From a needlessly indulgent New York Times piece on Robin DiAngelo and her fellow clown-shoe race-hustlers:
[Marcus] Moore directed us to a page in our training booklets: a list of white values. Along with “‘The King’s English’ rules,” “objective, rational, linear thinking” and “quantitative emphasis,” there was “work before play,” “plan for future” and “adherence to rigid time schedules.” Moore expounded that white culture is obsessed with “mechanical time” — clock time — and punishes students for lateness. This, he said, is but one example of how whiteness undercuts Black kids. “The problems come when we say this way of being is the way to be.” In school and on into the working world, he lectured, tremendous harm is done by the pervasive rule that Black children and adults must “bend to whiteness, in substance, style and format.”

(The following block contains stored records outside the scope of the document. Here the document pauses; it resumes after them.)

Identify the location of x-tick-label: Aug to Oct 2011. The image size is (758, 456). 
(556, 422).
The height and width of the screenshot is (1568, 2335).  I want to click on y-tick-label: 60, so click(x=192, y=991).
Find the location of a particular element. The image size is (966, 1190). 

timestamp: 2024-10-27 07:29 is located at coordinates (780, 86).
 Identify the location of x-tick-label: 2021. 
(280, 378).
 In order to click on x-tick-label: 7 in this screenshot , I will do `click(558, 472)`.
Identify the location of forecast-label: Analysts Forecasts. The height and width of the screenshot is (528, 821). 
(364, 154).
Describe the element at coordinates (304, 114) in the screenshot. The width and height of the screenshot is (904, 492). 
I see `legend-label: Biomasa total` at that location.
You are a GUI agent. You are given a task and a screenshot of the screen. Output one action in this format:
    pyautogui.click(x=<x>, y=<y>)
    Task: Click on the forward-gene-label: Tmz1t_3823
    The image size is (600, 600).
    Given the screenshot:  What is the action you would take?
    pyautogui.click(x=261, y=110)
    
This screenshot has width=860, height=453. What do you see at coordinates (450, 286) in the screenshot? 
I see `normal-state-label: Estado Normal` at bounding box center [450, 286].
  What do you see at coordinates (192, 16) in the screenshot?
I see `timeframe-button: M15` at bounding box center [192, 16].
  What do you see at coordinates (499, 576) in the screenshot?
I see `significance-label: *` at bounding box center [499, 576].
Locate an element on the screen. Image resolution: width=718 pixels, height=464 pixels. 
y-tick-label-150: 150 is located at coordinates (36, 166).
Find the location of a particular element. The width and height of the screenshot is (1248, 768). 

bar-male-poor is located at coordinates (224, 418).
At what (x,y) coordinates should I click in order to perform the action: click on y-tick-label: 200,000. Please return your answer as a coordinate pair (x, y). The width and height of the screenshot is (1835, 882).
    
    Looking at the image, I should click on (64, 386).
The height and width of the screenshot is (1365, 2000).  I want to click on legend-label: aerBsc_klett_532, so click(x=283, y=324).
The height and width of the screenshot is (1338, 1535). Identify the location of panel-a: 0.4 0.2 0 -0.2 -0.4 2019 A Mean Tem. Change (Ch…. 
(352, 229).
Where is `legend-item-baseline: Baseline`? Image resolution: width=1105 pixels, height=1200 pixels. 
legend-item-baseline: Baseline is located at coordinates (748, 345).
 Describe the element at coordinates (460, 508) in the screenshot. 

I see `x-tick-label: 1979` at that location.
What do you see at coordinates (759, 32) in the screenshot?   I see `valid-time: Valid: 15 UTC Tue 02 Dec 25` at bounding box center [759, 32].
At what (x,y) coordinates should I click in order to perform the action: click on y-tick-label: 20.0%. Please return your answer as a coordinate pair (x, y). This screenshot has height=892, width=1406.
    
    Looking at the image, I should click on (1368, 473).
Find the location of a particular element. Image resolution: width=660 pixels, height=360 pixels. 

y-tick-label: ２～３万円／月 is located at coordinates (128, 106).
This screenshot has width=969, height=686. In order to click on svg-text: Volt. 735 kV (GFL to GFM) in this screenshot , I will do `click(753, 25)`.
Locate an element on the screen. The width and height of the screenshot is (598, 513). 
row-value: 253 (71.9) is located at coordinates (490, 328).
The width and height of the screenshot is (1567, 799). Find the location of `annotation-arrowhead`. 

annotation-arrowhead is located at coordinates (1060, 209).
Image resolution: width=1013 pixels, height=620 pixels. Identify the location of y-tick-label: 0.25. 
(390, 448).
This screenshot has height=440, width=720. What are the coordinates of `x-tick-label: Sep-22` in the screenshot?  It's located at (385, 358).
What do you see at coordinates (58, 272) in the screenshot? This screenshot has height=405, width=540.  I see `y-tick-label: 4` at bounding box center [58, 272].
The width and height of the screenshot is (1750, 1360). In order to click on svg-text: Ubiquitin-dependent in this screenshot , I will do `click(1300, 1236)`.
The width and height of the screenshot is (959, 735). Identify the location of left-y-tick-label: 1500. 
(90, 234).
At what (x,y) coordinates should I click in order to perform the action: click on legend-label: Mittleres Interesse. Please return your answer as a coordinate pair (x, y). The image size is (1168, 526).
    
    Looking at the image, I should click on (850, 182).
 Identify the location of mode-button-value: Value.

Well, that’s one way of looking at it. A perverse and pernicious way, I’d suggest, and an obvious blueprint for degrading, perhaps irreparably, the lives and opportunities of those sufficiently credulous to internalise it. Unless, of course, the cultivation of tardiness, self-absorption, and lack of focus, along with a disregard for deadlines, standards and obligations, and a disdain for reciprocity, will somehow catapult minority students into gainful employment. But such is the way of the woke. Or of “equity transformation specialists,” in Mr Moore’s case.
One might instead argue that this supposedly “white” “obsession” with “mechanical time” – which is to say, basic foresight and punctuality – or just adulthood – has very little to do with oppressing the negro, as Mr Moore claims, and rather more to do with courtesy and treating other people as if they were real, just as real as you, and no more deserving of delays, frustration, or gratuitous disrespect. It seems to me that punctuality is not only about getting things done, about practicality and cooperation, but about getting over yourself. And presumably, Mr Moore – the one reducing black children to strange and otherly beings, unmoored by mere temporal concerns – would prefer his payments for this claptrap, aired to teachers and school administrators, to materialise promptly. Not, say, three weeks late. Or hey, whenever.